The Star Wars universe is one of endless possibility. You want a wild planet filled with witches who ride giant monsters?1 Sure! How about a cyberpunkish cityscape? Got that! Technocrats? Yep. Cocky smugglers? Oh yeah. Basically, the Extended Universe has gotten large and absurd enough that anything you can imagine is probably canonical at this point. It's hard to deny the appeal of Darth Vader, the Force, and lightsabers (just don't mention the midichlorians). However, the downside of all this is that you will die. Seriously. Do you have any idea how often in the Extended Universe there are "Rocks and/or aliens fall, the entire planet dies" scenarios? A billion deaths here, a trillion deaths there, pretty soon you're talking serious misfortune. Grand Moff Tarkin using the Death Star to obliterate Alderaan was freaking child's play compared to the Yuuzhan Vong. Odds are, you're not going to be a badass Jedi, you're going to be the poor sap murdered in a bar for looking at someone wrong and nobody will ever care, even when your body turns up in the local cafeteria's steam table. Let's also remember this is the universe where slavery is reasonably common, local squalor is really squalid, and organized crime gangs don't just run parts of Mexico, they run the whole freaking planet. It's like when the RenFaire nutballs generally forget that the laws of probability dictate that they're not going to be riding in on their mighty steed and saving the pretty princesses, but instead will be farming mud and plague and being nailed to a pole if they ever poke their heads up.
On the other hand, Star Trek's universe basically is a bunch of hyper-advanced species who all generally live decent lives. The starting premise of the humans is that everyone got together and has a benevolent technocratic government ruling peacefully and giving everyone a fantastic standard of living. Whee. I could deal with that. Hunger and illnesses are minimized or cured, there really doesn't appear to be nearly the seedy underbelly of society that exists in the galaxy far, far away, and even if you do end up dying horribly in one of the occasional devastating wars that wracks the universe, odds are that a series reboot or a time recursion or alternate universe handwave will make it all better. Sure, things might be marginally less exciting2 and you might have slightly fewer options to do whatever the hell you want and get away with it, but I think that's a fair trade for stability, safety, and living well. I'd rather be on a five-year mission in a top-of-the-line, science-and-kickassery-ready vessel that has all kinds of creature comforts than be stapled into an armor suit that doesn't stop handgun fire and then die horribly when the ship I'm stationed on gets blown up by a bunch of plucky rebel
To sum up, let's compare a few things here. Who wins?
- Badass starships.
- Utterly annoying aliens.
- That one character everyone wants to be when they grow up.

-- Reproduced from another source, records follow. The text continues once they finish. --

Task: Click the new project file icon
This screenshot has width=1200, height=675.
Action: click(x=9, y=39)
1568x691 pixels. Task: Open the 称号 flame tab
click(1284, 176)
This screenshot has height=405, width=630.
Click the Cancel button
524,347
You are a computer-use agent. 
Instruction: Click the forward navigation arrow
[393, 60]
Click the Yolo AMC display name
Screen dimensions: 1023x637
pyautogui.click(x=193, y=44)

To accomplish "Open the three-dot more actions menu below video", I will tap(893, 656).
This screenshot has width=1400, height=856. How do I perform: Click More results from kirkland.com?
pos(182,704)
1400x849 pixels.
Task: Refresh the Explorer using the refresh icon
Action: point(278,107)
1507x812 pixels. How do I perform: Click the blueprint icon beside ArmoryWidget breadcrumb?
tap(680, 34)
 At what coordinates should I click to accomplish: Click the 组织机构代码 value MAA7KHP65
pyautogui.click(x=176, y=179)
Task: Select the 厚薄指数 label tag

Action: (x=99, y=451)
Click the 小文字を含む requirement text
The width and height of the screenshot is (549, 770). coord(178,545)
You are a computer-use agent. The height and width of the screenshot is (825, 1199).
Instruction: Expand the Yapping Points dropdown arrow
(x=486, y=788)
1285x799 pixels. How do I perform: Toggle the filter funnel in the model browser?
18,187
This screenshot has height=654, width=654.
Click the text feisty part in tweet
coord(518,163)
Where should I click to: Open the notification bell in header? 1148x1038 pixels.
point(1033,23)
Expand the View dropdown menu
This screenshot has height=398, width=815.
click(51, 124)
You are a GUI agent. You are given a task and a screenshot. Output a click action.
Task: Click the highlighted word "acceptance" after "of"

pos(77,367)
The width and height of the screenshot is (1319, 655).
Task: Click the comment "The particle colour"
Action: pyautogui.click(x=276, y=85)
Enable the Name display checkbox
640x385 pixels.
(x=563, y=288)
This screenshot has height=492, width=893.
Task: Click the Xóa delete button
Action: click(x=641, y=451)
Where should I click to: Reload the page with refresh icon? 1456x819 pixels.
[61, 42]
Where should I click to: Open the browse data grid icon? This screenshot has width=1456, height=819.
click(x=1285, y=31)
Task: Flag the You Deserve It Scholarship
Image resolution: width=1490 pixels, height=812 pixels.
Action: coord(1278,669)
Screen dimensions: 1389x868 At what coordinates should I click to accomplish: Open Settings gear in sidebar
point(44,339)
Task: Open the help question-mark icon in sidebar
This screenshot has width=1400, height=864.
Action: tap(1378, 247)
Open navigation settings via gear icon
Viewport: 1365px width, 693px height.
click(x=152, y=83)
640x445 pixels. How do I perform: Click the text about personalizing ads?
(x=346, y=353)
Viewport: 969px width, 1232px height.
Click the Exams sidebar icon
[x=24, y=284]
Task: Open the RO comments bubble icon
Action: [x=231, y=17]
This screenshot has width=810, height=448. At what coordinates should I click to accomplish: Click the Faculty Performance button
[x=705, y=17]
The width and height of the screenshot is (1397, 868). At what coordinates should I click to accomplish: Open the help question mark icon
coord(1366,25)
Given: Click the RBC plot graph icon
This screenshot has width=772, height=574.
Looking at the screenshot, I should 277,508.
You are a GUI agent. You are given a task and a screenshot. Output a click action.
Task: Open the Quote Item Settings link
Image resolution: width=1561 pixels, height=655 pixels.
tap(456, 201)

- Hugely detailed backstory.
- Would I ever want to live there?
- Absolutely Star Trek. Space socialism wins the day.
1 I am ashamed to admit I knew the name of this planet off the top of my head.↩
2 All I'm saying is that if this is significant enough to earn a page on your fanbase wiki (shut up, I know about the movie, that was just one thing and it has its own page, my point still stands), your universe might be a bit lacking in zest.↩
Interesting way to evaluate it. While I agree with your conclusion, my huge trekkie boner is compelling me to point out a few additional things on the Star Trek side.
ReplyDelete1. I'm not sure if the depth of a universe's background development is a fair measuring stick, if only because the Star Trek universe will always be premised on slightly more realistic (and therefore limited) terms. The Star Trek universe is quite definitively an imagining of our own reality, four centuries down the road. So it's limited by the fact that its backstory has to fit with history - we can't go back in time and look at the Old Federation from a thousand years ago because you'd be looking at the real-world 1400s.
The starting premise of Star Wars is "a long time ago, in a galaxy far away..." and yet the first thing we establish is the existence of biological humans. Since this is scientifically impossible (unless the expanded universe pulls some sort of cheap-ass "these people are our ancestors" stunt), all bets are off from the moment we step out the gate. Star Wars has no limits and no real-world starting point for continuity, which in my mind makes it stray away from sci-fi and more towards fantasy on occasion. And while that's not a bad thing in itself, it makes it harder evaluate a direct comparison.
2. Though admittedly less developed, the Star Trek universe does have a darker side (mostly expanded upon in DS9), even in the Federation. There is slavery (mostly prostitution, but still...), and there are shadowy branches within the Federation that basically violate all of its principles, but in doing so often end up making the space socialism concept viable. The Federation did defeat the Dominion in honest space combat, but a huge contributing factor was the fact that the Federation (or at least a branch of it) had deployed large-scale biological (and eventually genocidal) weapons against the Founders.
I guess all I'm trying to say is that Star Trek isn't entirely a universe of unimaginative hippies, and even when it is, it's not entirely Star Trek's fault.
Anthony: NEEEEEEEEEEEERD. That is all the rebuttal I really need, since sadly I cannot stuff you into a trashcan via the internet.